South Africa, however, is experiencing its own problems. Mortality has doubled in the years from 1997 to 2005 and half the population in the Free State dies between 40 to 44 years of age.

“If we do not need health professionals to determine the quality and quantity of service delivery to the population and do not want to involve them in this process, we can get rid of them, but then the political leaders making that decision must accept responsibility for the clinical outcomes and life expectancies of their fellow citizens.

“We surely cannot expect to impose the same medical legal principles on professionals working in unsafe hospitals and who have complained and made authorities aware of these conditions than upon those working in functional institutions. Either fixes the institutions or indemnifies medical personnel working in these conditions and defends the decision publicly.

“Why do I have to choose the three out of four patients that cannot have a lifesaving operation and will have to die on their own while the system pretends to deliver treatment to all?”

Prof. Smit says developing a service package with guidelines in the public domain will go a long way towards addressing this issue. It is also about time that we have to admit that things are simply not the same. Standards are deteriorating and training outcomes are or will be affected.

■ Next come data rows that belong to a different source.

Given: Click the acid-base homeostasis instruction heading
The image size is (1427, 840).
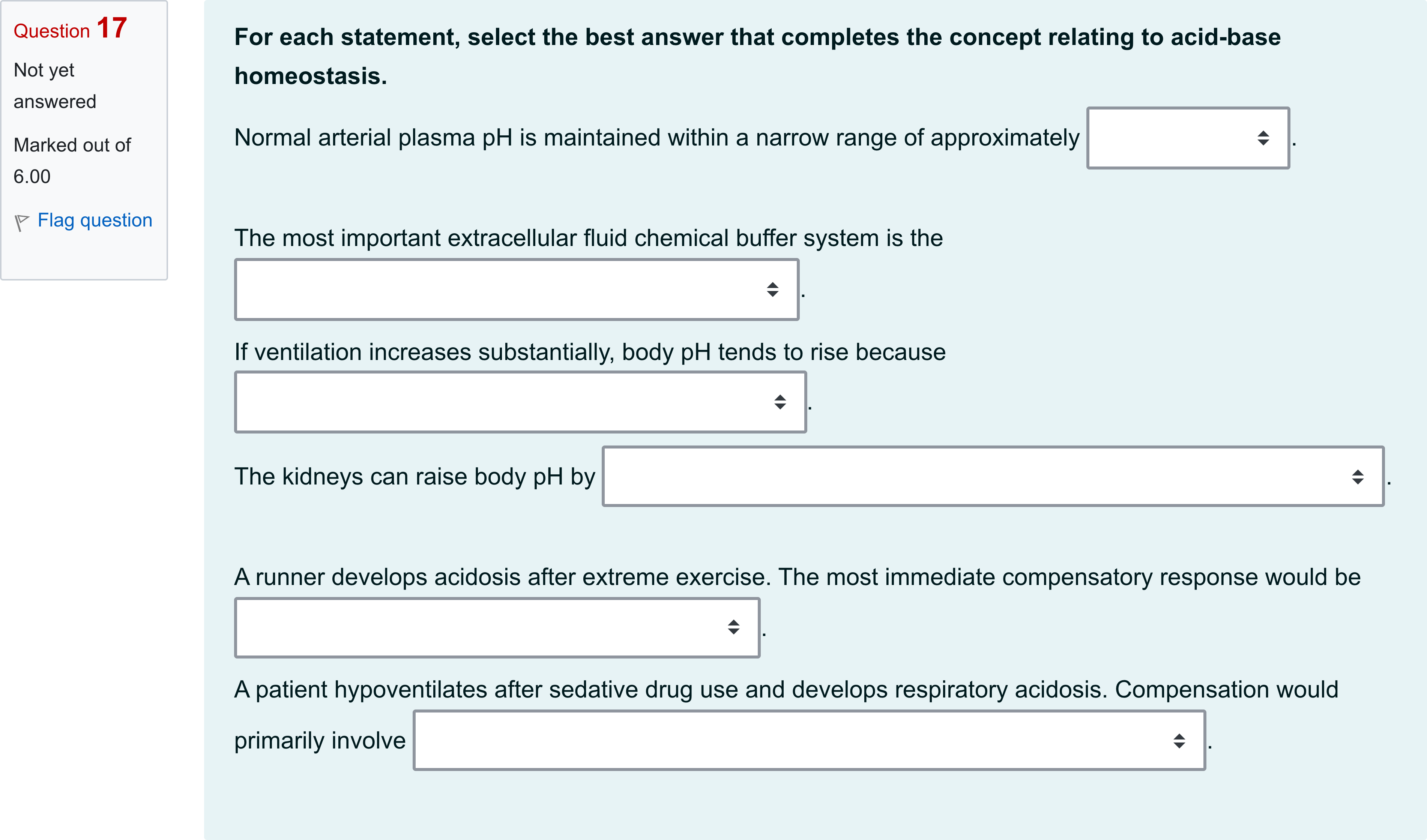Looking at the screenshot, I should tap(757, 57).
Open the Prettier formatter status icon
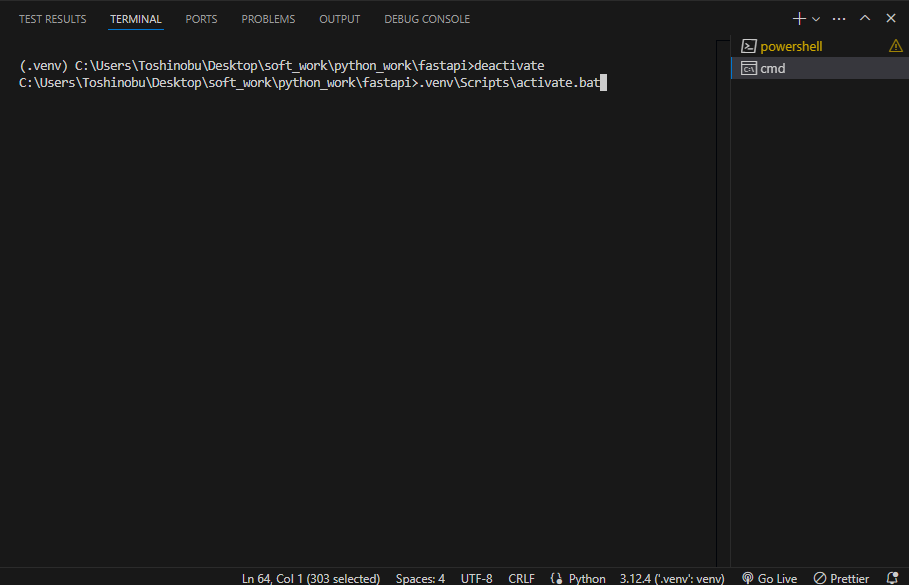The image size is (909, 585). 841,578

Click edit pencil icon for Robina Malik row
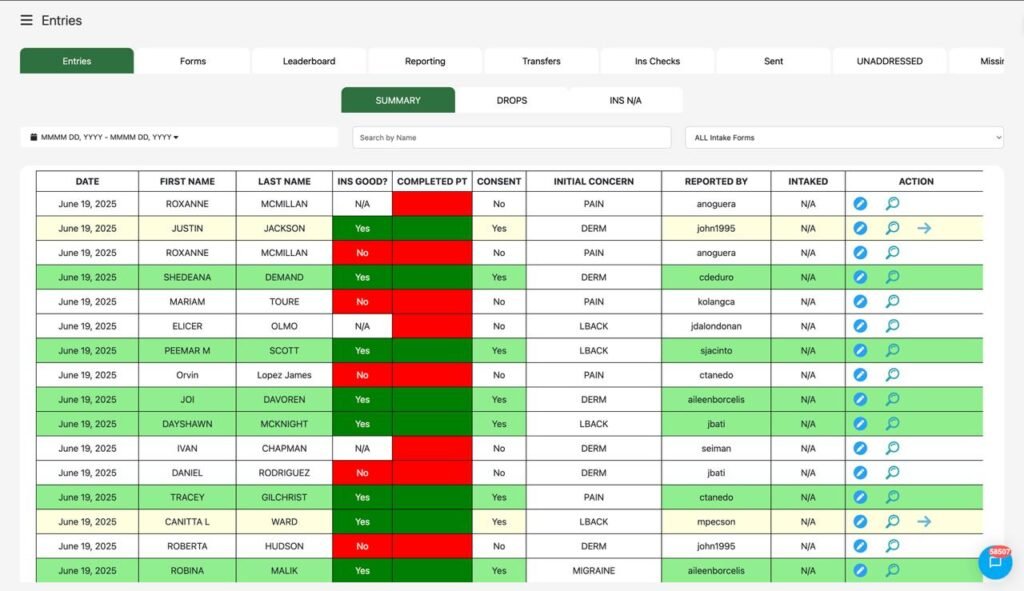tap(860, 570)
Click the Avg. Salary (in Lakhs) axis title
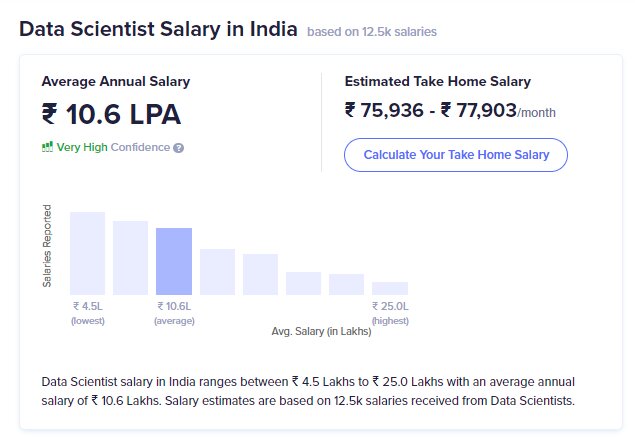 pos(321,331)
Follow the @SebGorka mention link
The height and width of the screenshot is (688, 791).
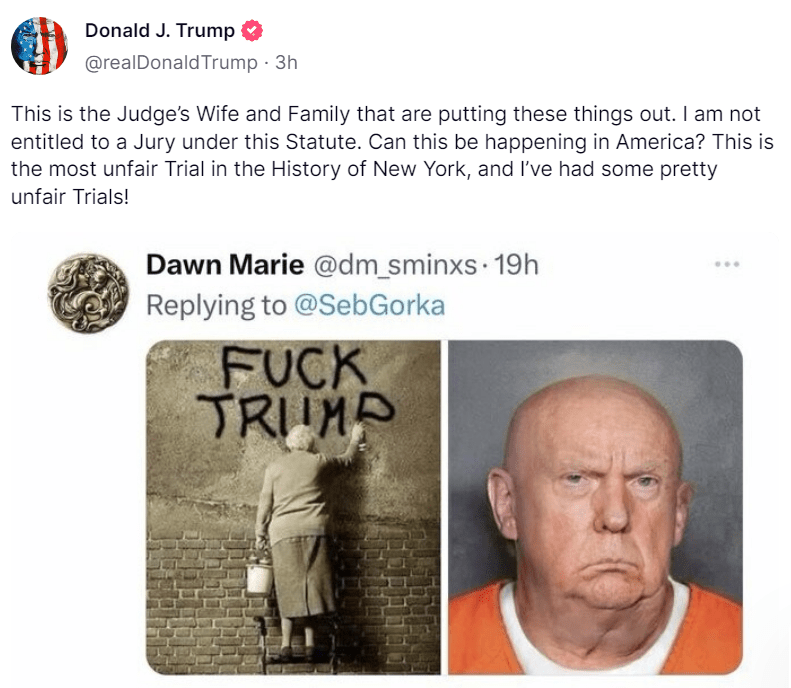(x=369, y=305)
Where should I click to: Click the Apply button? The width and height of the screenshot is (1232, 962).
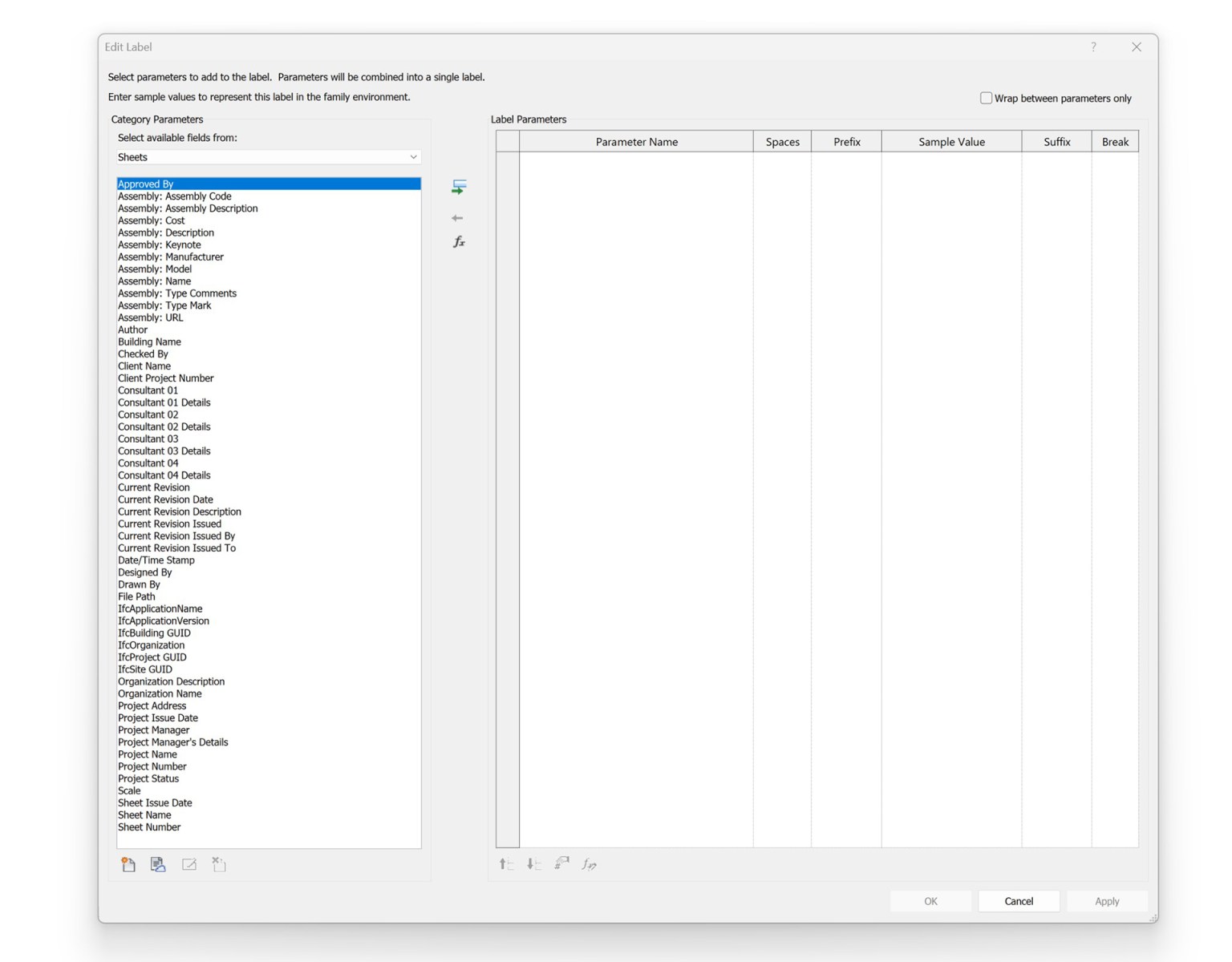[1107, 901]
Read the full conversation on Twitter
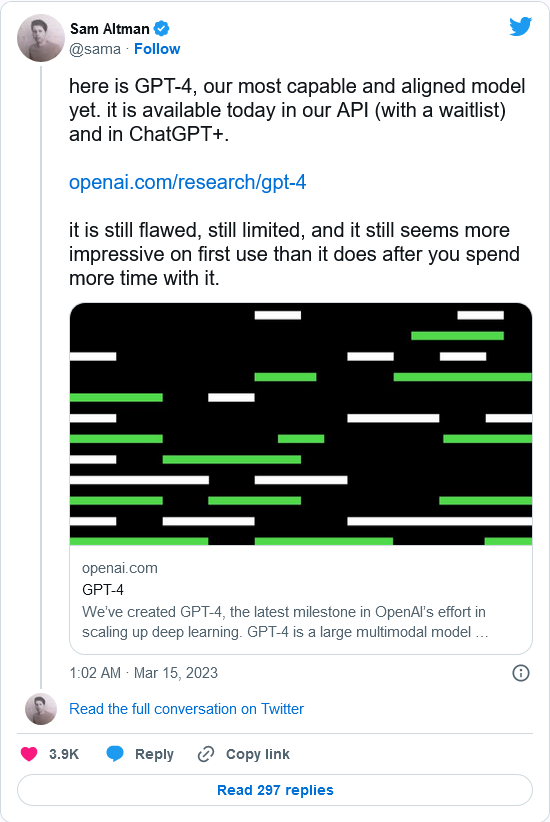This screenshot has height=822, width=550. pos(187,709)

The people who make decisions that affect healthcare service delivery and outcomes, the quality of training platforms and research, in a word, the future of South African medicine, firstly need rules and boundaries. He also suggested that maybe the government should develop health policy in the public domain and then outsource healthcare delivery to people who can actually deliver including thousands of experts employed but ignored by the State at present.

“It is time that we all have to accept our responsibilities at all levels… and act decisively on matters that will determine the quality and quantity of medical care for this and future generations in South Africa and Africa. Time is running out,” Prof. Smit says.